Chicken

Freddie Machin
Made by Brick
Southwark Playhouse
(2011)

Chicken publicity image

Cold and smelling of damp, with trains rumbling overhead, the garbage-strewn floor with fork-lift pallets piled on one side of the acting area and a clapped out caravan 'parked' on the other - you would think this was intended to be some industrial wasteland but we are in the countryside. Not very bright sixteen-year-old Richard and his elder brother Polly, whose father died or walked out leaving them there, their mother having gone long ago, are living there on the fringes of a farm. I'm not sure where. I thought I heard both Kendal and Colchester mentioned at different times, but these may have been references to their peripatetic days if they ever had them. In this acoustic you can't pick up everything and Polly, who ought to know - he's eldest - tends to change the facts - at one time he claims to be Richard's father as well as his brother - and what really are his plans for leaving?

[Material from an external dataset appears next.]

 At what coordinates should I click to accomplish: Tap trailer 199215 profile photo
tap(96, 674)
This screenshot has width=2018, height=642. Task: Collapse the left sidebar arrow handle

Chicken is a picture of a sibling relationship, a mixture of half-hidden responsibility and bullying that you can find in many families but exaggerated here as Polly taunts Richard for being rather slow. Although the younger brother sometimes sounds quite bright, when he is asked a question time ticks by as the wheels slowly turn in his unschooled head, trying to find the answer.

Polly is coarse and lazily confident, the youngster sensitive and living in a world of limited intelligence. When Annabel, the daughter of the farmer who owns the land, asks what he wants to do when he grows up he says: smoke, drive a car. She is waiting to see if she can get into university and planning a gap year but she makes a friend of Richard and he thinks that he's in love with her.

Polly seems to be living entirely opportunely; Benjamin Dilloway makes his fecklessness seem frightening and there seems a latent violence towards others. Scott Chambers's Richard suggest a wide-eyed wonder at quite simple things and an almost pathological dependence on Polly's protection while Gina Bramhill's posh-voiced Annabel, in rebellion against her mother's example, is still testing her own ideas.

The performances are strongly felt and that helps to hold the attention but, despite a fight between the boys, there is little dramatic development and, although there is a sense of two tantalising separate back stories that could be told of the two brothers and of the girl whose family are relatively new arrivals, not very much is actually revealed. The whole ends up less interesting than some of its moments.

Chicken is nicely paced in Melanie Spencer's production, lighting used to punctuate the succession of scenes, but Owen Lash's sound design of music, dawn choruses and country sounds is swamped by the trains overhead.

At first I thought the chicken was young Richard, frightened to face up to life but there is in fact a real chicken, a dead one, perhaps a symbol for the way these boys waste their lives, but the meaning of a pair of boots, hanging isolated from a wire above the audience was lost on me.